The one thing better than eating cake is looking at pictures of cake. This is a scientific fact proven by me using very rigorous self-analysis. There's something magical about imagining what a rainbow cake with vanilla icing would taste like, or what the first bite of a plum cake would do to the inside of your mouth when the sour, jammy fruit hits your tastebuds at the same time as the soft, buttery cake it's dressed in. It's enough to make you make noises. Yes, it is.
While there are many pictures of cakes to look at, some of my favourites are in the movies. I like it when cake is contextualised within a story. I like it when cake is integral to the development of a plot.
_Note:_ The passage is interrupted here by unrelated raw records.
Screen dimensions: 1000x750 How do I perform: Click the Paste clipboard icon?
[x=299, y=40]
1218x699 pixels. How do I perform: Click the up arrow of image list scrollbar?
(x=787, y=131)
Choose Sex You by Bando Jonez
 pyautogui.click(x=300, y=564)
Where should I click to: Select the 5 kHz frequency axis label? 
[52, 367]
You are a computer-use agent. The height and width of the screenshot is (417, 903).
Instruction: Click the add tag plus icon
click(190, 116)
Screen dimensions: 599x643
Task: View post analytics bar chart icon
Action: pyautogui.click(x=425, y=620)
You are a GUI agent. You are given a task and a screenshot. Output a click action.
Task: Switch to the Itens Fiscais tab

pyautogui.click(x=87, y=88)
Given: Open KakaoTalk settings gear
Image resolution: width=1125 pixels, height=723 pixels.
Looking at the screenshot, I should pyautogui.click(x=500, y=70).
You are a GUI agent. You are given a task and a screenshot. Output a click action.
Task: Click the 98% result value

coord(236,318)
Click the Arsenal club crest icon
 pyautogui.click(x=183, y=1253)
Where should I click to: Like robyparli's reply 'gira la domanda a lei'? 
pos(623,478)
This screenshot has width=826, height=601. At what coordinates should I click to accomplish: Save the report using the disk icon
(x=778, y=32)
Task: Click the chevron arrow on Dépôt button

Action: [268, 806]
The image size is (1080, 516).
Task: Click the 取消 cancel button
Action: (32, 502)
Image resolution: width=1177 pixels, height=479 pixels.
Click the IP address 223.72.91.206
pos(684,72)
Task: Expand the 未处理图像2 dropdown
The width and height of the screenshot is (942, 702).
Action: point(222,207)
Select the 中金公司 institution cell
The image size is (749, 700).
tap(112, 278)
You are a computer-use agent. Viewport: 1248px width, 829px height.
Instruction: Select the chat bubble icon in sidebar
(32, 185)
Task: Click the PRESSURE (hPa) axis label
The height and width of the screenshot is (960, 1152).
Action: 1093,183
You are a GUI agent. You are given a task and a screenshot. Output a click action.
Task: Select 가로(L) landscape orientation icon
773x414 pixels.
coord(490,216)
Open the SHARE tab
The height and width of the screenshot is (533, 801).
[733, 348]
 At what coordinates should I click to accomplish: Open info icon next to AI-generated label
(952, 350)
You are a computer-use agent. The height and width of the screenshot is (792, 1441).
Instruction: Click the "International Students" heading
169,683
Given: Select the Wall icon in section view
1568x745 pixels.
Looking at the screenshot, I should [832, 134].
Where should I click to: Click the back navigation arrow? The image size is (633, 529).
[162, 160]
I like it when cake is famous and important and designed by the art department. For this reason, I have made a list of my favourite film cakes for you to enjoy:
date. 1960, dir. Michael Powell, perf. Carl Boehm, Anna Massey, Moira Shearer
type of cake: birthday
Peeping Tom isn't really about cake AT ALL. It's about a guy named Mark who kills women because his scientist dad experimented on him as a child and now his moral compass is all over the place! The whole thing is pretty grim! But cake still plays a part when his neighbour Helen decides to show him some kindness. As a gesture of friendship she brings him a slice of her birthday cake, because girlfriend knows everyone likes cake, even the quiet, slightly strange man upstairs who kills people.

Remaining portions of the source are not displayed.